Tuesday, August 04, 2009

The track record for outsiders isn’t good, but I suppose it beats staying at the Times and watching it fold…

The Awl blog has reported that New York Times spokeswoman Catherine Mathis is leaving after 12 years to become senior vice president of marketing and communications at Standard & Poor’s.

We presume she’s looked at the rating company’s track record when filling positions like this before her with other outsiders with no experience or understanding of the ratings business.

Hasn’t really worked all that well.

The company has a poor record of considering internal candidates, and a worse record of appointing outsiders who are often clueless about the ratings business and don’t last very long at all.

S&P’s current marketing and communications area was constituted in 1991 under Glenn Goldberg, a former press secretary to Elizabeth Holtzman when she was in Congress. Glenn worked for Liz in the Brooklyn DA’s office and later as her spokesperson when she was City Controller.

After a string of rapid promotions leading to a managing director title, Glenn was preparing to move uptown to be a senior vice president of S&P’s parent McGraw-Hill, and reached outside the company -- and over several internal staffers -- to hire Michael Dorfsman, former executive director of the Connecticut cable TV trade association. Michael was director of communications for about two years. Gone.

Then – again with internal staffers not in the running -- they hired Leah Johnson, whose husband had ties to New York State comptroller Carl McCall, as director of communications. 
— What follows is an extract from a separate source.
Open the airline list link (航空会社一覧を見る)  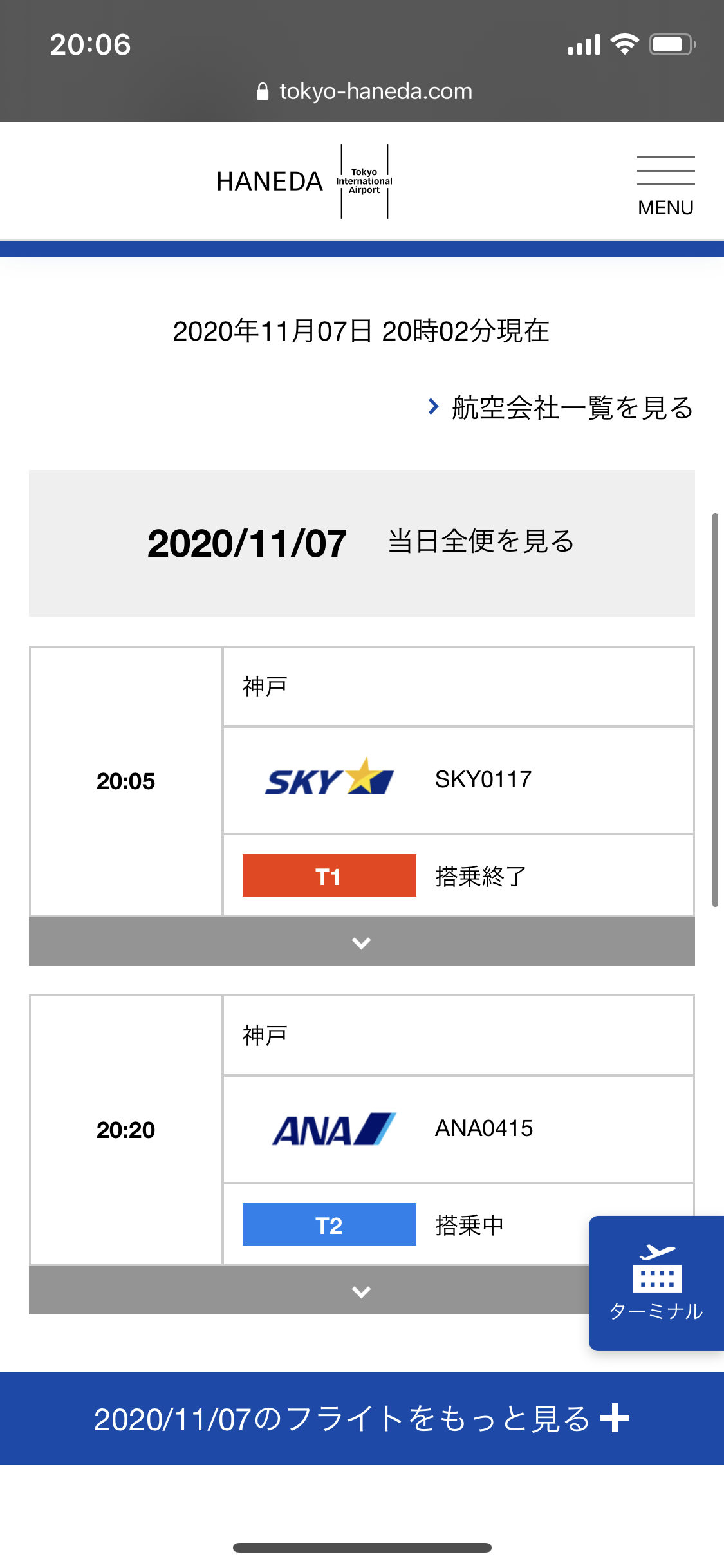click(x=561, y=407)
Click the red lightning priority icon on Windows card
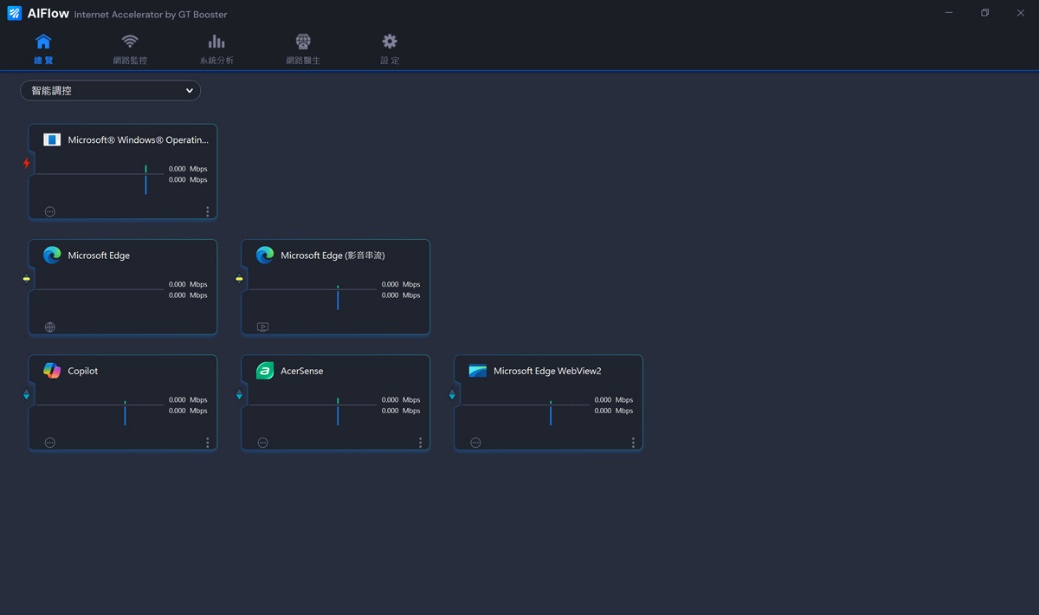Viewport: 1039px width, 615px height. [26, 163]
Less than a month after being promoted to a vice president title, Johnson bolted for the more lucrative global media relations VP job at Citibank working for Sandy Weill and later for Chuck Prince.
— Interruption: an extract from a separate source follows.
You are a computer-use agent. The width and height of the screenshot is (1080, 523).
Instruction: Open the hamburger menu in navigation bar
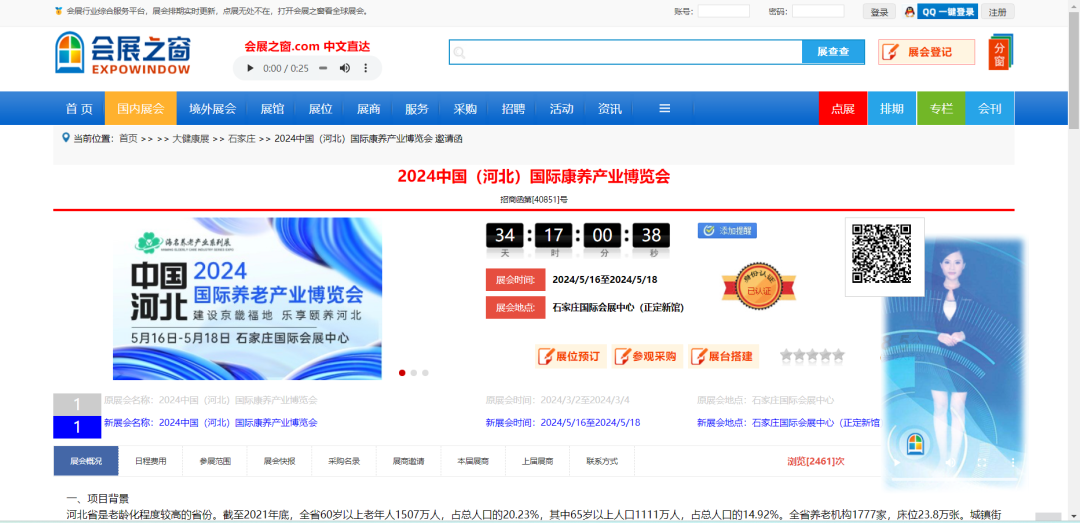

The search to replace Johnson was done by Heymann Associates, but Leo O’Neill, S&P’s president at the time, circumvented the search process that SVP of Marketing & Communications Joan Lewis (also long gone) had put in place. O’Neill blindsided Lewis by offering Johnson’s job to outsider Cynthia Jaye from the biomedical testing industry before any other candidates got a chance to interview with him for the position. Jaye, who had no financial markets experience, left after less than a year.

In 2006, Chris Atkins was recruited as VP of public relations from Ogilvy PR where he was managing director of the global corporate practice.

No word on what his reporting relationship with Mathis will be.